How do I choose which weights to delete in order to maximise the value of the weighted average?

I thought that, at least heuristically, choosing to remove the maximum allowed amount of $4$ would always make the best choice; this put me in a similar situation to those that require the use of Lagrange multipliers. The constraint function would be $$g(\mathbf c) = 4 + \sum_{j=1}^k (c^j - C^j) $$ and it has gradient $(1,\dots,1) \neq \mathbf 0$. The theorem tells me that if $\mathbf c_0$ is an extremal point of $f(\mathbf V, \cdot )$ over the null set of $g$, then $$\nabla_{\mathbf c} f (\mathbf V,\mathbf c_0) = \lambda \nabla g(\mathbf c_0) $$ for some $\lambda \in \mathbb R$. However, $\nabla f$ is always a multiple of $\mathbf V$, which in general is linearly independent from $\nabla g = (1,\dots,1)$.

  • Does this mean that my assumption that it is always optimal to get rid of all $4$ weights is flawed, so that the extremal point does not necessarily lie on the line $g(\mathbf c) = 0$, but in the half-plane which has this line as its border and contains the original weight vector $\mathbf C$?
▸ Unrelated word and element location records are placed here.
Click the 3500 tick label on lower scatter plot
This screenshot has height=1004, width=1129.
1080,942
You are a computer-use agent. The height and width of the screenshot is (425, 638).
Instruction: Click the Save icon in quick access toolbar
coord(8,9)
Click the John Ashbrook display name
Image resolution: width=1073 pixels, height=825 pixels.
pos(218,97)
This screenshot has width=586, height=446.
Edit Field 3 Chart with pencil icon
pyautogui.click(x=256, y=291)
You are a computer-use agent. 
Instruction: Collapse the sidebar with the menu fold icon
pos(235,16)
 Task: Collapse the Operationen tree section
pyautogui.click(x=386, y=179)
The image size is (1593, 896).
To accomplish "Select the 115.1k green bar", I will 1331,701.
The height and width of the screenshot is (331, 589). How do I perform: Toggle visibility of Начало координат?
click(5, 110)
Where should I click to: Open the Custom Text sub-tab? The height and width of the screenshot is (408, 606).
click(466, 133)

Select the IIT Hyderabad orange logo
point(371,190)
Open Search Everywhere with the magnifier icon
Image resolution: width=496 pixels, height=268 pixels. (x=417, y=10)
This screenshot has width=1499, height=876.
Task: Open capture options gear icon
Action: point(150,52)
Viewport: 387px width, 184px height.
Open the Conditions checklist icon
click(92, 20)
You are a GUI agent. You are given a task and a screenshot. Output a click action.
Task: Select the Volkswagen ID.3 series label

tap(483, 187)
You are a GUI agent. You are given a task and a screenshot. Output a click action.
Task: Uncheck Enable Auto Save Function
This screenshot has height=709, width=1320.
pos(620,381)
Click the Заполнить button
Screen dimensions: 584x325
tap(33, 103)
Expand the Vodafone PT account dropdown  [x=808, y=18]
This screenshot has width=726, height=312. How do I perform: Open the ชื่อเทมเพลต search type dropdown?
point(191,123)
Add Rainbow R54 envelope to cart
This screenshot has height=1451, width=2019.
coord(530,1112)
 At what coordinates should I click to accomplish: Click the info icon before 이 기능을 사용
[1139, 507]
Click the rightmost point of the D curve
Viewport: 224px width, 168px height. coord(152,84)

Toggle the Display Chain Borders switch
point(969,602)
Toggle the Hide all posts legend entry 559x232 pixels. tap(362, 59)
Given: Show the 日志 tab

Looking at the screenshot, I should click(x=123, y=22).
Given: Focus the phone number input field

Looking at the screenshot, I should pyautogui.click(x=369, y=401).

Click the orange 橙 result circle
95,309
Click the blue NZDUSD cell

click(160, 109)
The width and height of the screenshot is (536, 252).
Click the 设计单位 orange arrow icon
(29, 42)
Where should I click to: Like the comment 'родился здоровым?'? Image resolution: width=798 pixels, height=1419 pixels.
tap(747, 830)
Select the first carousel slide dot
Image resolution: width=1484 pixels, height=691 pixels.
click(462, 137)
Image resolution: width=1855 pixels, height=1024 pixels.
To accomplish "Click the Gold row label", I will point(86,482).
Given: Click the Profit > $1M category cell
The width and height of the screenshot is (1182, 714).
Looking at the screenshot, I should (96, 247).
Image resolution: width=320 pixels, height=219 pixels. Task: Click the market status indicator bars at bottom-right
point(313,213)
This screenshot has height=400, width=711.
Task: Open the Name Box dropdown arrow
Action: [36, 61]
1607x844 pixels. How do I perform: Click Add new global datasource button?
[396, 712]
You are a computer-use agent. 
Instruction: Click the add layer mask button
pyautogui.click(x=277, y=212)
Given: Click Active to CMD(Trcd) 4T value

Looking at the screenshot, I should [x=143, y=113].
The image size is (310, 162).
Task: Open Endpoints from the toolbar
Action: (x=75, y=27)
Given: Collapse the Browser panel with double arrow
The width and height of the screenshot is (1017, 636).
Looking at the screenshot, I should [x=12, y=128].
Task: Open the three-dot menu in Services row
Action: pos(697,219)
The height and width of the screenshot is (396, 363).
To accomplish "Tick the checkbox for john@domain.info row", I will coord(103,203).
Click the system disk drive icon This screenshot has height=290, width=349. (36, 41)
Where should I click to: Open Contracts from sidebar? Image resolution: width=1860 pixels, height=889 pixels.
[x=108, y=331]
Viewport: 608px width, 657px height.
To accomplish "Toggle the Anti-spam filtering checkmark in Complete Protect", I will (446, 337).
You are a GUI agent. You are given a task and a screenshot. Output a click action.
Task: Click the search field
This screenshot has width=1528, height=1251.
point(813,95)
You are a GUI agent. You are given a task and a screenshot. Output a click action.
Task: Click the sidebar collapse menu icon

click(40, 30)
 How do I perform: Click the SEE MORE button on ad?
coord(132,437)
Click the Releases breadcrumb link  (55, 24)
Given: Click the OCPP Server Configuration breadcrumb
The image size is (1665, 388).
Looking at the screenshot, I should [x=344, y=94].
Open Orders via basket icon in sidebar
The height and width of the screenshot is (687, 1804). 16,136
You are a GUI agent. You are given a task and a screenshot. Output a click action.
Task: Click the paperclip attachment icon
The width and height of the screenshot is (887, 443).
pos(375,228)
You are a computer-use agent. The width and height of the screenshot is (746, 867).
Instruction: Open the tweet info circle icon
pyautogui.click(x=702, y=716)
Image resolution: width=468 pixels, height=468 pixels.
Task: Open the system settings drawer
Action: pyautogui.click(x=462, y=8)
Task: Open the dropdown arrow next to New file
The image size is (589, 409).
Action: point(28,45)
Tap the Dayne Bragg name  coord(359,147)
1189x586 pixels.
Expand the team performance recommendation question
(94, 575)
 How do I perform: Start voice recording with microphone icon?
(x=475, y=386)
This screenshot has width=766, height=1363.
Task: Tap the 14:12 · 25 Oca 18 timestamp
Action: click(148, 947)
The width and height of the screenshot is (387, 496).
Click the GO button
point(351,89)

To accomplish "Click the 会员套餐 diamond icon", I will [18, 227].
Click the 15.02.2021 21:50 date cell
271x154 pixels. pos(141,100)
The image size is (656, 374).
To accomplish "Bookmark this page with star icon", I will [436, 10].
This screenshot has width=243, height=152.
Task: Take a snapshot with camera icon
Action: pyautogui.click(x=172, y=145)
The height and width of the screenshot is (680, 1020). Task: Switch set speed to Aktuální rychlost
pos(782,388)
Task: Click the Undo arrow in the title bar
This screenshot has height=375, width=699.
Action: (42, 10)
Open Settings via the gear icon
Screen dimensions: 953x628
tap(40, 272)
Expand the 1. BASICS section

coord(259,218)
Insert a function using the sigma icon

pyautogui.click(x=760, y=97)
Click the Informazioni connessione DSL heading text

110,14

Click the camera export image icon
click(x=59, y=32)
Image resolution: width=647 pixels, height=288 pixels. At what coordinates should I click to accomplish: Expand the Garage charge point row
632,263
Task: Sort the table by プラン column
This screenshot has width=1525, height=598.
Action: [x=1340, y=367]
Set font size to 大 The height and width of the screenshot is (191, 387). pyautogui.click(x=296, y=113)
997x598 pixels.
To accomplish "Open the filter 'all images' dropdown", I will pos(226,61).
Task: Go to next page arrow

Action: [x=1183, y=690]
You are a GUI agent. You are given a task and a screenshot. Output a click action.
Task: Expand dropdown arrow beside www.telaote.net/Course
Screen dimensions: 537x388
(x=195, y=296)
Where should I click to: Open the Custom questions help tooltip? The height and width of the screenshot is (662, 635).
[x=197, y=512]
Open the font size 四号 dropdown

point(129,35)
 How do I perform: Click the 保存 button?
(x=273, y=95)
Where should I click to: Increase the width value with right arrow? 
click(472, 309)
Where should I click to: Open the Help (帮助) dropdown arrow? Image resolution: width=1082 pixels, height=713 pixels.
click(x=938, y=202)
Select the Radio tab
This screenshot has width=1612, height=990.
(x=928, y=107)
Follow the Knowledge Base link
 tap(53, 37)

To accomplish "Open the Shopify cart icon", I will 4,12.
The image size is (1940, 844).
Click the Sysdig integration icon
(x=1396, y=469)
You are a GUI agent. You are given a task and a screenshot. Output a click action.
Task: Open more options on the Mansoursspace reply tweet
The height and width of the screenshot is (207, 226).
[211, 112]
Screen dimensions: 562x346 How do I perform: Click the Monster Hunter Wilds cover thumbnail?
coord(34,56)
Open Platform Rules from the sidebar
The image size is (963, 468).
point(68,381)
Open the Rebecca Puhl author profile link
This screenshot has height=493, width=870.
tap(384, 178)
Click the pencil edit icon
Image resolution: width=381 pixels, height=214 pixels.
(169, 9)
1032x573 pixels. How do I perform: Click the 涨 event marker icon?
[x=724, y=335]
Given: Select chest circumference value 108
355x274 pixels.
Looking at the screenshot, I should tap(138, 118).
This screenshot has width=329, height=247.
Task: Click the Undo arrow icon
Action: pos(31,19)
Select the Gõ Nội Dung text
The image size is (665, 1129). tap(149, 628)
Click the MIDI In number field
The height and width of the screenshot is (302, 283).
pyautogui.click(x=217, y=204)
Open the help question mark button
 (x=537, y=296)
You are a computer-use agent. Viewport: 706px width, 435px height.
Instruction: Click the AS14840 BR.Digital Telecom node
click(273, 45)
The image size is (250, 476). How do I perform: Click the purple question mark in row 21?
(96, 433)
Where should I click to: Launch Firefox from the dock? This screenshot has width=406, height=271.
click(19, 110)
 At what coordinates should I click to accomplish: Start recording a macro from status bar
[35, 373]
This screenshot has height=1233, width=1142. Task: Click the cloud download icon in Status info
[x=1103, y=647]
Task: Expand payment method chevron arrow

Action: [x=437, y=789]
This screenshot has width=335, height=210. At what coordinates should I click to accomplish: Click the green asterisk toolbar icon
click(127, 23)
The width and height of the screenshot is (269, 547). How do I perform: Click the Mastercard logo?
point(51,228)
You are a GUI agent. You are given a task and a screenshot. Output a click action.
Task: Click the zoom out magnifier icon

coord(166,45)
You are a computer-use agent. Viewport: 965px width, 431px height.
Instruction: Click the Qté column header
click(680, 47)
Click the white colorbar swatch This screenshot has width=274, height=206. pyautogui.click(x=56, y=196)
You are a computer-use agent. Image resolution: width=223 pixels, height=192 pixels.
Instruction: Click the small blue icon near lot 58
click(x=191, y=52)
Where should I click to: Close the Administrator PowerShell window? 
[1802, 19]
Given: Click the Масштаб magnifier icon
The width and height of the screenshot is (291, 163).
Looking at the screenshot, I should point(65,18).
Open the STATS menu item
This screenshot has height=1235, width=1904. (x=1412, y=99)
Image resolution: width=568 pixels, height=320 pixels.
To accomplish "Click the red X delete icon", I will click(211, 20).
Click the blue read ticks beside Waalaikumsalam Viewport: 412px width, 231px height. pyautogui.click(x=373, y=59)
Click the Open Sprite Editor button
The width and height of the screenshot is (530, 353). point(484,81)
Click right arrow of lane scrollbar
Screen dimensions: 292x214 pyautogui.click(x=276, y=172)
  • Does it even make sense to use Lagrange multipliers, since my problem is "discrete"? (I am not interested in real values of the weights.) My thought was that I was then going to intersect the constraint set with the sensible possibilities for $\mathbf c$, i.e. vectors in $\{1,2,3,4\}^k$, and finding the maximum of $f$ over this intersection; this maximum would exist because a finite set of points is compact, so Weierstrass holds, and it would be attained at the point closest to $\mathbf c_0$.
  • How could I go about this otherwise?